As part of a radical re-think of the company’s activities, Cherry Tree now intends to outsource and sub-contract its machining and fabrication requirements instead of manufacturing in-house.

“The cost savings brought about by recent redundancies will not only ensure survival of the UK’s only manufacturer of large-capacity industrial washing machines, it will also provide a healthy basis from which to concentrate marketing efforts in areas where Cherry Tree is renowned,” says Mr Forrest. “It will also enable the company to investigate the potential of controlled expansion by diversification.”

A head start In washer-extractors

Back in 1892, the first manually operated washer-extractor was built to combine a washing drum and mangle arrangement that allowed water to be returned back to the wash fluids.

An alliance in 1960 with American market leaders GA Braun Inc, transferred technology and allowed manufacture of Braun washer-extractors to be undertaken in the UK. This move saw hundreds of machines being built and supplied to commercial, hospital and hotel laundries throughout the world.

Cherry Tree is therefore putting to good use its many years of experience in engineering customised laundry machinery to meet individual companies’ specific processing requirements. From initial discussions with customers, Cherry Tree can design, build and install stand-alone washer-extractors and as required, will integrate units into fully automated systems.

Washer-extractors are a core product in boosting the company’s success.

Its range of washer-extractors have been adapted for special purposes, making them capable of handling stonewashing and fashion dyeing, as well as normal wash processing. The company’s machines are specially strengthened to withstand the rigours of long-term stonewash processing and include heavy duty cages and load lifters; shrouded bolts on the cage backplate and flanges to prevent stones and other debris from falling between the cage and the front panel of the machine.

Greater use of stainless steel is made for those machines designed to handle dyestuffs, along with extra hoppers.

The comprehensive range of washer-extractors available from Cherry Tree feature open pocket, tilt action and top side loading units for use with automated bag loading systems. There are over 23 barrier washer-extractors to choose from, with load capacities that range from 45 to 360 kg.

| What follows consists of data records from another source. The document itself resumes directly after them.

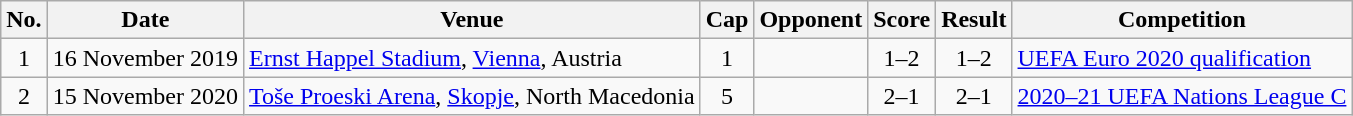
2020–21 UEFA Nations League C [1182, 96]
Competition [1182, 20]
Result [974, 20]
Ernst Happel Stadium, Vienna, Austria [472, 58]
Venue [472, 20]
Score [902, 20]
15 November 2020 [145, 96]
5 [727, 96]
UEFA Euro 2020 qualification [1182, 58]
Cap [727, 20]
2 [24, 96]
Toše Proeski Arena, Skopje, North Macedonia [472, 96]
Opponent [811, 20]
Date [145, 20]
16 November 2019 [145, 58]
No. [24, 20]
Pinpoint the cell where the given text exists, returning its [x, y] midpoint coordinate. 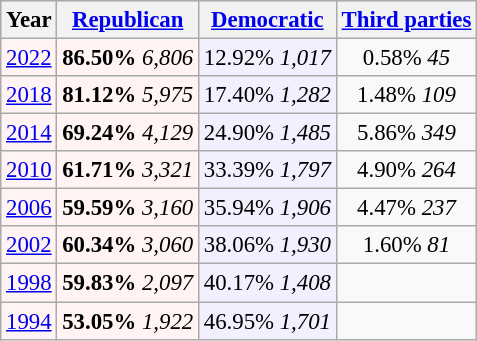
86.50% 6,806 [128, 58]
1998 [29, 283]
59.83% 2,097 [128, 283]
2006 [29, 208]
81.12% 5,975 [128, 95]
69.24% 4,129 [128, 133]
2014 [29, 133]
Third parties [406, 20]
60.34% 3,060 [128, 245]
1.60% 81 [406, 245]
46.95% 1,701 [267, 321]
61.71% 3,321 [128, 170]
5.86% 349 [406, 133]
2022 [29, 58]
4.90% 264 [406, 170]
59.59% 3,160 [128, 208]
38.06% 1,930 [267, 245]
1994 [29, 321]
40.17% 1,408 [267, 283]
35.94% 1,906 [267, 208]
12.92% 1,017 [267, 58]
24.90% 1,485 [267, 133]
2010 [29, 170]
0.58% 45 [406, 58]
Democratic [267, 20]
2018 [29, 95]
2002 [29, 245]
4.47% 237 [406, 208]
Year [29, 20]
1.48% 109 [406, 95]
53.05% 1,922 [128, 321]
17.40% 1,282 [267, 95]
Republican [128, 20]
33.39% 1,797 [267, 170]
Capture the cell that displays the provided text and extract its [x, y] central coordinate. 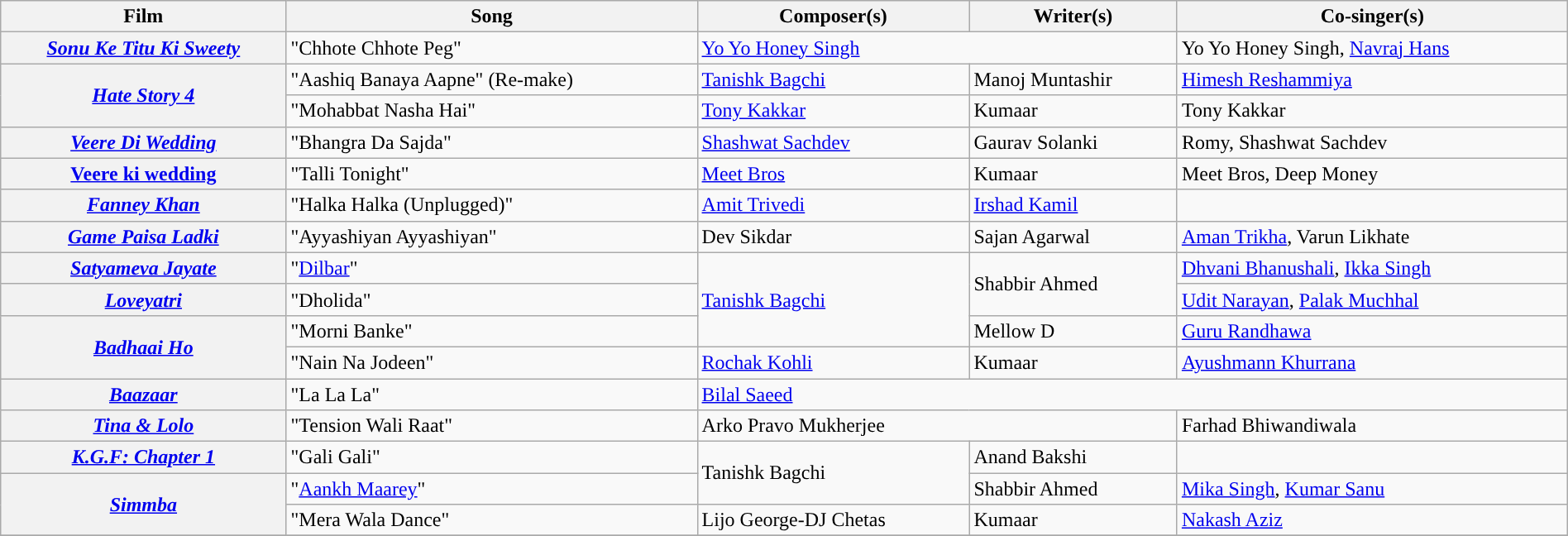
Co-singer(s) [1372, 17]
Ayushmann Khurrana [1372, 362]
Sonu Ke Titu Ki Sweety [144, 48]
Bilal Saeed [1132, 394]
Lijo George-DJ Chetas [834, 520]
Anand Bakshi [1073, 457]
Veere Di Wedding [144, 142]
"Morni Banke" [491, 331]
Meet Bros, Deep Money [1372, 174]
Mellow D [1073, 331]
"Nain Na Jodeen" [491, 362]
Guru Randhawa [1372, 331]
Tina & Lolo [144, 426]
Dhvani Bhanushali, Ikka Singh [1372, 268]
Arko Pravo Mukherjee [937, 426]
"Ayyashiyan Ayyashiyan" [491, 237]
"Gali Gali" [491, 457]
Satyameva Jayate [144, 268]
"Dilbar" [491, 268]
Irshad Kamil [1073, 205]
Nakash Aziz [1372, 520]
Manoj Muntashir [1073, 79]
Gaurav Solanki [1073, 142]
K.G.F: Chapter 1 [144, 457]
"Chhote Chhote Peg" [491, 48]
"Mohabbat Nasha Hai" [491, 111]
"Halka Halka (Unplugged)" [491, 205]
Composer(s) [834, 17]
"Aashiq Banaya Aapne" (Re-make) [491, 79]
Amit Trivedi [834, 205]
Veere ki wedding [144, 174]
"Tension Wali Raat" [491, 426]
"Aankh Maarey" [491, 489]
Rochak Kohli [834, 362]
Simmba [144, 504]
Shashwat Sachdev [834, 142]
Game Paisa Ladki [144, 237]
Film [144, 17]
Hate Story 4 [144, 95]
Sajan Agarwal [1073, 237]
"Bhangra Da Sajda" [491, 142]
Song [491, 17]
"Talli Tonight" [491, 174]
"Dholida" [491, 299]
Udit Narayan, Palak Muchhal [1372, 299]
Yo Yo Honey Singh [937, 48]
Meet Bros [834, 174]
Romy, Shashwat Sachdev [1372, 142]
Fanney Khan [144, 205]
Badhaai Ho [144, 347]
Aman Trikha, Varun Likhate [1372, 237]
Writer(s) [1073, 17]
Dev Sikdar [834, 237]
Himesh Reshammiya [1372, 79]
Loveyatri [144, 299]
"Mera Wala Dance" [491, 520]
Baazaar [144, 394]
"La La La" [491, 394]
Mika Singh, Kumar Sanu [1372, 489]
Farhad Bhiwandiwala [1372, 426]
Yo Yo Honey Singh, Navraj Hans [1372, 48]
Search for the cell housing the specified text and yield its [X, Y] center coordinate. 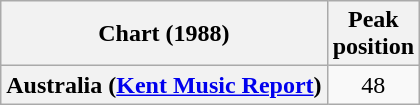
Chart (1988) [164, 34]
48 [373, 85]
Australia (Kent Music Report) [164, 85]
Peakposition [373, 34]
Search for the cell housing the specified text and yield its (X, Y) center coordinate. 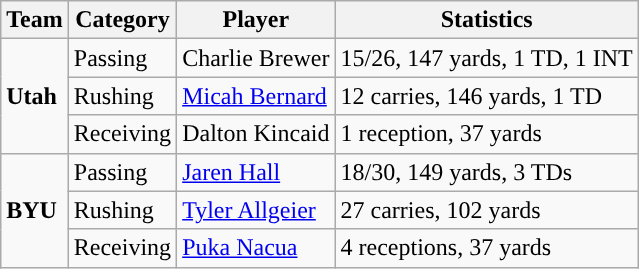
Puka Nacua (256, 248)
Tyler Allgeier (256, 210)
Statistics (486, 20)
BYU (35, 210)
15/26, 147 yards, 1 TD, 1 INT (486, 58)
12 carries, 146 yards, 1 TD (486, 96)
Player (256, 20)
Dalton Kincaid (256, 134)
Charlie Brewer (256, 58)
Team (35, 20)
Jaren Hall (256, 172)
18/30, 149 yards, 3 TDs (486, 172)
4 receptions, 37 yards (486, 248)
27 carries, 102 yards (486, 210)
Utah (35, 96)
1 reception, 37 yards (486, 134)
Micah Bernard (256, 96)
Category (122, 20)
Capture the cell that displays the provided text and extract its (X, Y) central coordinate. 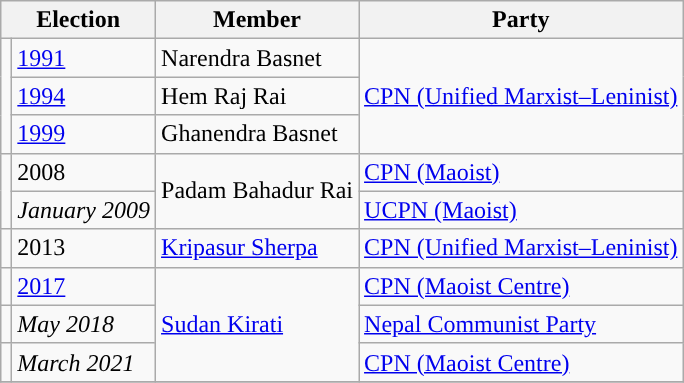
1994 (84, 96)
Padam Bahadur Rai (258, 191)
March 2021 (84, 362)
1991 (84, 58)
Kripasur Sherpa (258, 248)
Election (78, 20)
May 2018 (84, 324)
Member (258, 20)
Hem Raj Rai (258, 96)
UCPN (Maoist) (521, 210)
2013 (84, 248)
1999 (84, 134)
2008 (84, 172)
Party (521, 20)
Nepal Communist Party (521, 324)
CPN (Maoist) (521, 172)
January 2009 (84, 210)
2017 (84, 286)
Ghanendra Basnet (258, 134)
Sudan Kirati (258, 324)
Narendra Basnet (258, 58)
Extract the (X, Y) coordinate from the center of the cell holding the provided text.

Over the years, Cherry Tree machines have progressively evolved from card controls to include sophisticated electronics which provide accuracy of wash programmes, economy of energy and supplies, remote operator control, diagnostic modem link facilities and management information systems to assist in optimising resources.

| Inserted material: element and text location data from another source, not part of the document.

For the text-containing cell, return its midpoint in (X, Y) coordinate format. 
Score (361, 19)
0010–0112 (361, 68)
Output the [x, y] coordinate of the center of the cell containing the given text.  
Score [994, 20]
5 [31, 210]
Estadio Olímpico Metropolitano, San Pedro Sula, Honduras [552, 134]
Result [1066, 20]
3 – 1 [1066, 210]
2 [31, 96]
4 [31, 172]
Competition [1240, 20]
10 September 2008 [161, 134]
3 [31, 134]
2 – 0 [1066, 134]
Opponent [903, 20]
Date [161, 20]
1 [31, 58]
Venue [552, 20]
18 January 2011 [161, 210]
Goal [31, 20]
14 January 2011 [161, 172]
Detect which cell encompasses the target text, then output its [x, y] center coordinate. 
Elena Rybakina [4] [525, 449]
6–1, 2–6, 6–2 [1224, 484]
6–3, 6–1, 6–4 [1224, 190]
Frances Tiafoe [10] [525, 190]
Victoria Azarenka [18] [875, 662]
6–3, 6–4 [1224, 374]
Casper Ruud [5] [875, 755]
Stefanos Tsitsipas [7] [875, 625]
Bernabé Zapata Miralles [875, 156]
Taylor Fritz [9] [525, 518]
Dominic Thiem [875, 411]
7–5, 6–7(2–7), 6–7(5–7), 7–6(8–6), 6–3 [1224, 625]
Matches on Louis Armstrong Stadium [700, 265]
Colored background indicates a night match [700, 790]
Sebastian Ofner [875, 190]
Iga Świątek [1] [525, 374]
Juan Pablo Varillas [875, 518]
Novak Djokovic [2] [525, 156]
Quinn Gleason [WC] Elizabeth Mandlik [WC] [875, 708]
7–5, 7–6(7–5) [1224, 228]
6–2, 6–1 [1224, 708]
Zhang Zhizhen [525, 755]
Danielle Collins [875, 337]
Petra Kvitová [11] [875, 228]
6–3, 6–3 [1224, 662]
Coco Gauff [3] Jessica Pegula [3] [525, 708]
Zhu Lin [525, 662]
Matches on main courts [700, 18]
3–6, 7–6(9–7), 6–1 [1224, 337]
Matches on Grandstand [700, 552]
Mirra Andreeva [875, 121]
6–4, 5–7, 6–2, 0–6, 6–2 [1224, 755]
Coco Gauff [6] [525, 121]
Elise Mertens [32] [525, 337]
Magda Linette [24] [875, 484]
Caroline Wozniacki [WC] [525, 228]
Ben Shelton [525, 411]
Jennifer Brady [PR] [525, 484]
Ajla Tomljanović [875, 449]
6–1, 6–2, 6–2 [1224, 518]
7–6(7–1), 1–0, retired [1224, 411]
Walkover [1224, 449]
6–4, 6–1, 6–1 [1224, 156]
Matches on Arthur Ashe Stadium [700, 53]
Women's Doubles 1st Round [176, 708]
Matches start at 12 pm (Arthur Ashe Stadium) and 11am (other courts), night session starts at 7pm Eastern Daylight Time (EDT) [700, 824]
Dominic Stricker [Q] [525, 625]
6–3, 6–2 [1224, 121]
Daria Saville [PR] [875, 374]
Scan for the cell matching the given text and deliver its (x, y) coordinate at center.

Cherry Tree products are manufactured in strict accordance with BS 5750/ ISO 9001 quality and CE safety standards.

From this nucleus of proven products, a more aggressive development programme is planned to include improved designs to provide greater flexibility in plant design, innovative technology, with additional optional features and control systems to enable laundries and textile processing operations to maximise output.

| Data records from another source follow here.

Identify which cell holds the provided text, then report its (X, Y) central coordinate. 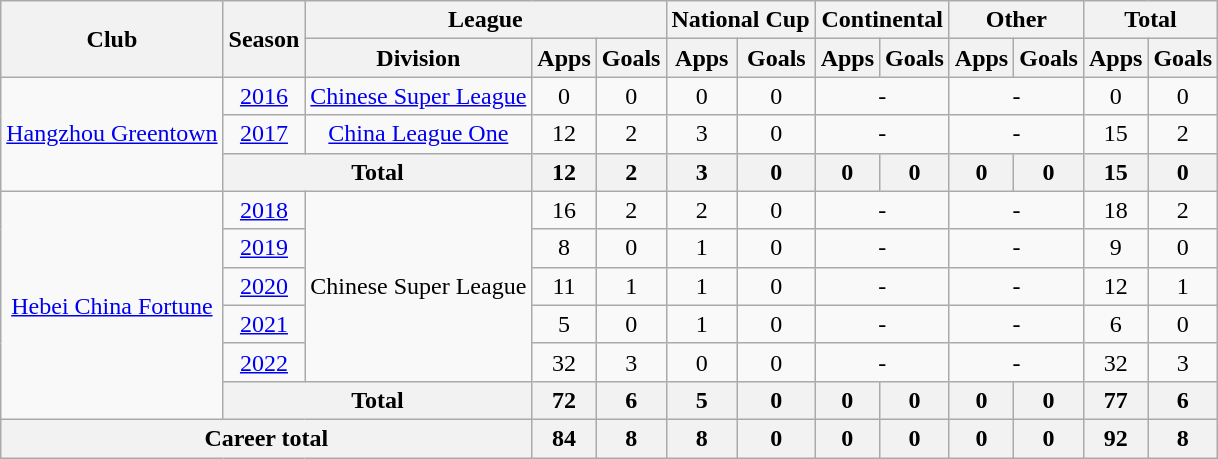
Continental (882, 20)
92 (1115, 438)
2020 (264, 286)
China League One (418, 134)
Career total (266, 438)
72 (564, 400)
Club (112, 39)
2016 (264, 96)
Hebei China Fortune (112, 305)
77 (1115, 400)
9 (1115, 248)
Division (418, 58)
2019 (264, 248)
Hangzhou Greentown (112, 134)
2021 (264, 324)
2022 (264, 362)
84 (564, 438)
11 (564, 286)
Season (264, 39)
Other (1016, 20)
National Cup (740, 20)
16 (564, 210)
18 (1115, 210)
League (486, 20)
2017 (264, 134)
2018 (264, 210)
Pinpoint the cell where the given text exists, returning its [x, y] midpoint coordinate. 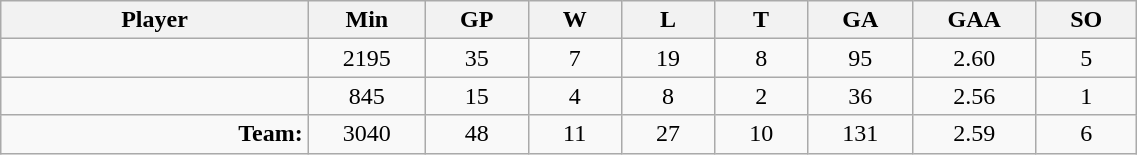
2195 [366, 58]
T [762, 20]
Min [366, 20]
Team: [155, 134]
6 [1086, 134]
2.60 [974, 58]
19 [668, 58]
36 [860, 96]
L [668, 20]
2 [762, 96]
845 [366, 96]
5 [1086, 58]
4 [574, 96]
48 [476, 134]
Player [155, 20]
GA [860, 20]
3040 [366, 134]
11 [574, 134]
SO [1086, 20]
131 [860, 134]
W [574, 20]
GP [476, 20]
2.56 [974, 96]
15 [476, 96]
1 [1086, 96]
2.59 [974, 134]
95 [860, 58]
35 [476, 58]
27 [668, 134]
7 [574, 58]
GAA [974, 20]
10 [762, 134]
Return the [X, Y] coordinate for the center point of the cell that contains the specified text.  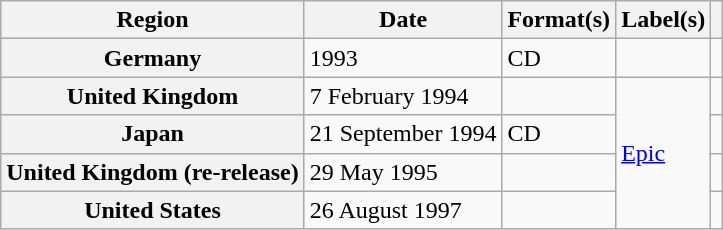
1993 [403, 58]
Date [403, 20]
29 May 1995 [403, 172]
Germany [152, 58]
Japan [152, 134]
21 September 1994 [403, 134]
United Kingdom [152, 96]
7 February 1994 [403, 96]
Format(s) [559, 20]
Epic [664, 153]
Label(s) [664, 20]
United States [152, 210]
26 August 1997 [403, 210]
Region [152, 20]
United Kingdom (re-release) [152, 172]
For the text-containing cell, return its midpoint in [x, y] coordinate format. 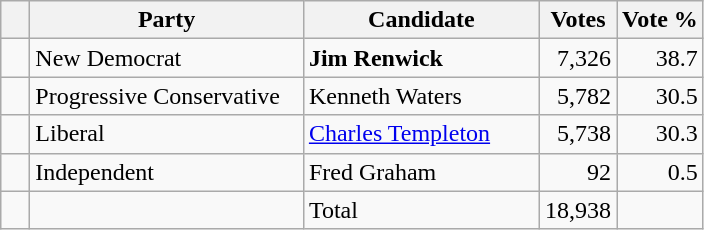
Progressive Conservative [167, 96]
0.5 [660, 172]
7,326 [578, 58]
38.7 [660, 58]
Liberal [167, 134]
Party [167, 20]
Candidate [421, 20]
Independent [167, 172]
Total [421, 210]
Charles Templeton [421, 134]
Votes [578, 20]
5,738 [578, 134]
30.3 [660, 134]
18,938 [578, 210]
Kenneth Waters [421, 96]
30.5 [660, 96]
5,782 [578, 96]
Vote % [660, 20]
Fred Graham [421, 172]
New Democrat [167, 58]
Jim Renwick [421, 58]
92 [578, 172]
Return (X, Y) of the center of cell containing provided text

Installations worldwide are supported by international distributors, agents and trained service engineers, combining to provide qualified product expertise and proficient after-sales service.

Service with extra style

Customer care and support facilities is another area where Cherry Tree intends to invest extra time and effort, by offering contractual service arrangements for laundry plants, as well as full reconditioning service to give a new lease of life to customer’s machines. Complete strip-down and systematical rebuilding of machines can provide a cost-effective alternative solution for customers. Rather than purchasing a brand-new model, a re-conditioned unit can be provided with the same warranty period.

“The way forward in manufacturing is to identify your strengths and work closely with customers in a partnership, offering active participation in assisting their business to prosper within an ever-increasing and competitive environment,” says Mr Forrest.

“Diversification can be a way forward, providing it is controlled and does not detract from the core business of washer-extractors and servicing of an established customer base. To this end, Cherry Tree has been pruned for healthy growth in the future.”